▶ _Work to be completed_
Render the rows from their first line through the line that contains "Action: tap(595, 59)" as a JSON list of strings, one string per line, skipping blank lines.

----

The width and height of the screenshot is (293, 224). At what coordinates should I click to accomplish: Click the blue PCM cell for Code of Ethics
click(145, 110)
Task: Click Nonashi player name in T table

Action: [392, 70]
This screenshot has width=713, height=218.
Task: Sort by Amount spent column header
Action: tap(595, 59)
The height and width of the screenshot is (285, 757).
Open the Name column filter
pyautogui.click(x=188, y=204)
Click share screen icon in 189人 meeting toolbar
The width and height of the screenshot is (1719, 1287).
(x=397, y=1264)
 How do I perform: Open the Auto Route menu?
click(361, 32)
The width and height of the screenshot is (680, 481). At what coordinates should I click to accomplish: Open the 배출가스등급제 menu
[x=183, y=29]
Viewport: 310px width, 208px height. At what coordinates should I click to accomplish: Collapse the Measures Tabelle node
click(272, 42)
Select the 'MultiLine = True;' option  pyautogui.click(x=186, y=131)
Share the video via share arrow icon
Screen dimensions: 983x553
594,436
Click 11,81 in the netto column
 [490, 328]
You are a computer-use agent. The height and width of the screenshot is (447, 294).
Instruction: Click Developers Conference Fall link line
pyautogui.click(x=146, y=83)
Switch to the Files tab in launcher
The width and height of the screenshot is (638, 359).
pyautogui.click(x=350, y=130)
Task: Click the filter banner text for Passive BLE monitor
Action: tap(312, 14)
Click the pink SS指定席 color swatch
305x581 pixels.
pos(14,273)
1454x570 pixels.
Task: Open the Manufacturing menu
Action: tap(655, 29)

----

▶ _Worked answer_
[
  "The width and height of the screenshot is (293, 224). At what coordinates should I click to accomplish: Click the blue PCM cell for Code of Ethics",
  "click(145, 110)",
  "Task: Click Nonashi player name in T table",
  "Action: [392, 70]",
  "This screenshot has width=713, height=218.",
  "Task: Sort by Amount spent column header",
  "Action: tap(595, 59)"
]